## Start

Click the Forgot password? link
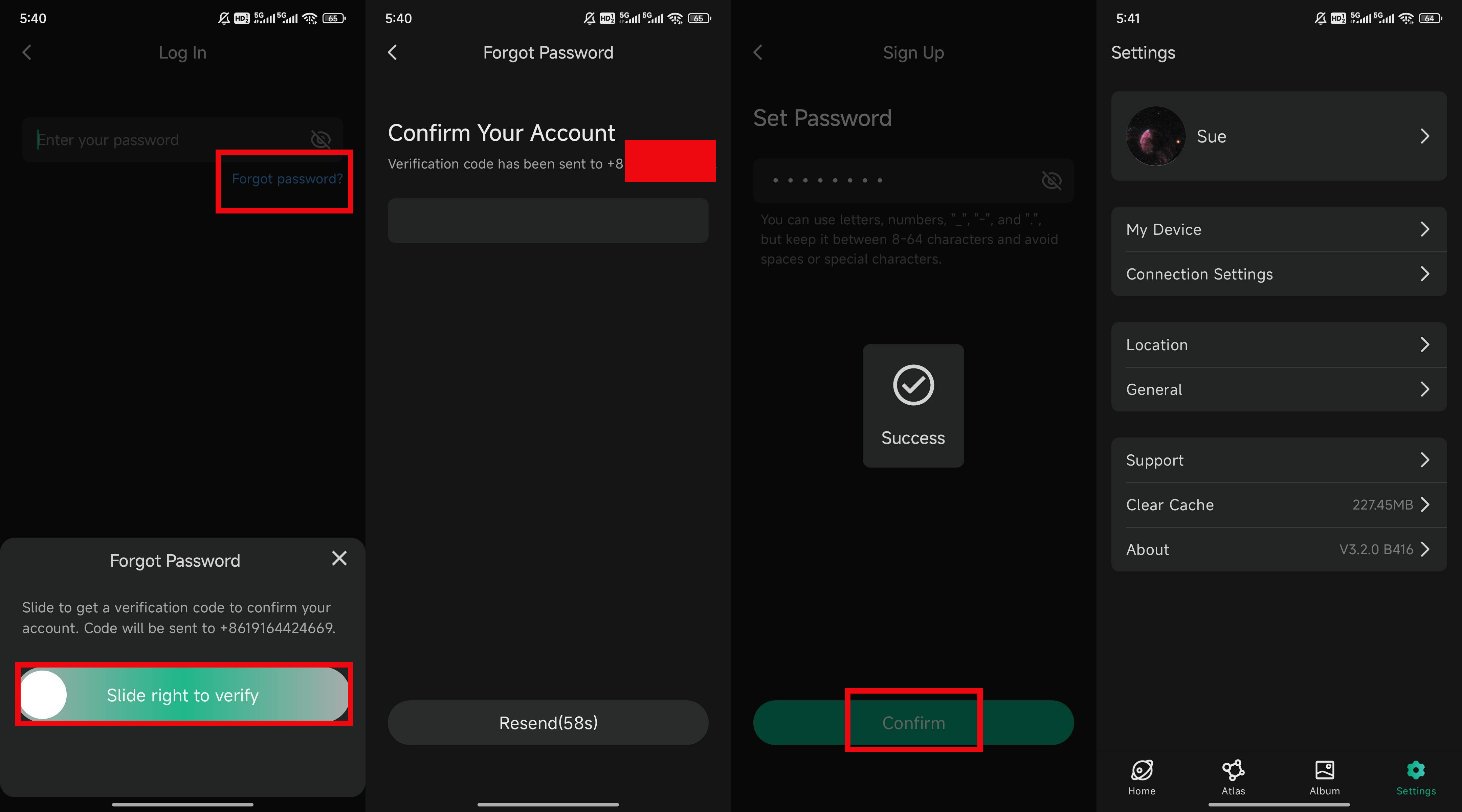1462x812 pixels. (287, 179)

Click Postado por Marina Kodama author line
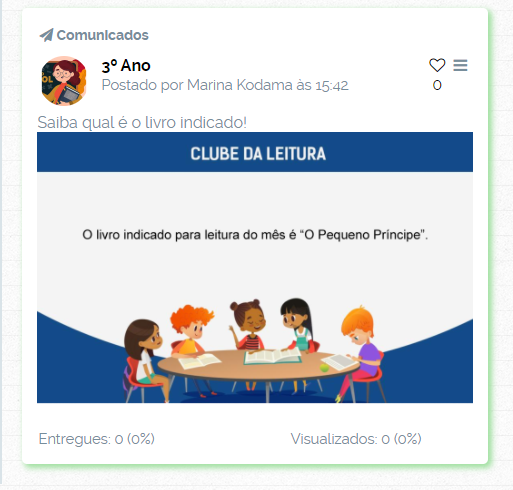click(x=225, y=85)
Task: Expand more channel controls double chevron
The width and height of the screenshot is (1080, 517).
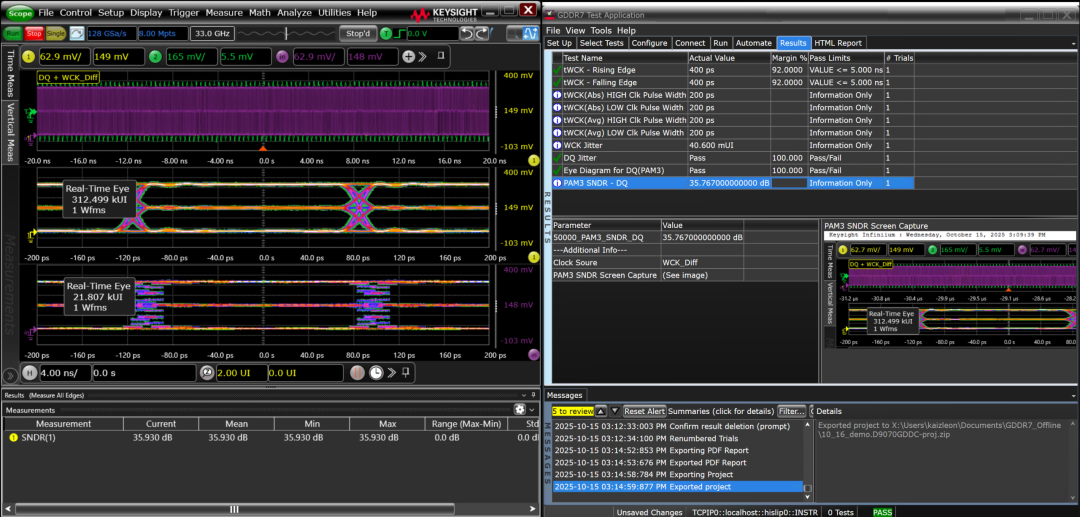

## End

### BRIEF
Quote every line of the records above word for word, leaving out the pictures.

### ANSWER
Click the Forgot password? link
1462x812 pixels. (287, 179)

Click Postado por Marina Kodama author line
click(x=225, y=85)
Task: Expand more channel controls double chevron
The width and height of the screenshot is (1080, 517).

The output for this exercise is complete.